Los Estatutos no inscritos en el Registro gozan de validez jurídica no pudiendo la comunidad oponer desconocimiento

Se trataba en este caso de una demanda de unos comuneros contra la comunidad de propietarios solicitando la nulidad de un acuerdo adoptado en Junta.

La comunidad alegaba entre otras circunstancias que los Estatutos (en base a los cuales se había formulado la demanda) no habían sido protocolizados en escritura pública ni habían sido inscritos en el Registro de la Propiedad.

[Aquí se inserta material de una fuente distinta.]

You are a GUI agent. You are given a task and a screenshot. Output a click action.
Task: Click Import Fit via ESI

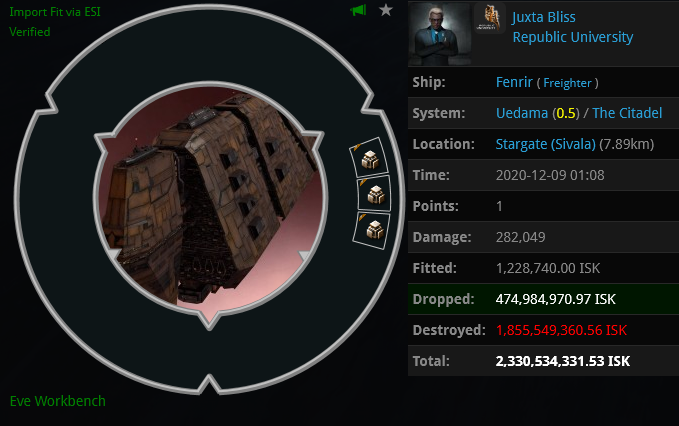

La sentencia de instancia, que estimó la demanda de los comuneros, fue confirmada por la Audiencia Provincial.

EXTRACTO DE LA SENTENCIA:

Respecto a la alegación que se realiza sobre los Estatutos, relativa a que no han sido protocolizados en escritura pública ni han sido inscritos en el Registro de la Propiedad, se ha de razonar que los mismos fueron aprobados por unanimidad de los comuneros que entonces componían la Comunidad en fecha 15 de diciembre del año 2000 (documento número 7 de la demanda, folios 37 y siguientes), estimando que en base a ello los mismos gozan de validez jurídica, y lo único que cabe alegar respecto de su falta de protocolización e inscripción es que no pueden ser opuesto frente a terceros en cuanto que no han tenido publicidad, pero en ningún caso eso es aplicable a la Comunidad en sí misma que fue quien los aprobó y en ningún caso cabe alegar desconocimiento de su contenido, siendo de señalar que si bien el artículo 5, párrafo 3, de la LPH establece que el Estatuto no perjudicará a terceros si no han sido inscritos en el Registro de la Propiedad, lo cierto es que el hecho de no haber sido elevados a escritura pública no impide el que los mismos gocen de un valor convencional, no pudiendo oponer desconocimiento la Comunidad donde fueron aprobados, y si bien cabría considerar que el tercero a que se refiere el artículo antes citado es el posterior adquirente del piso o local, no se acredita que existan nuevos adquirentes, y, en su caso, que desconocieran los Estatutos.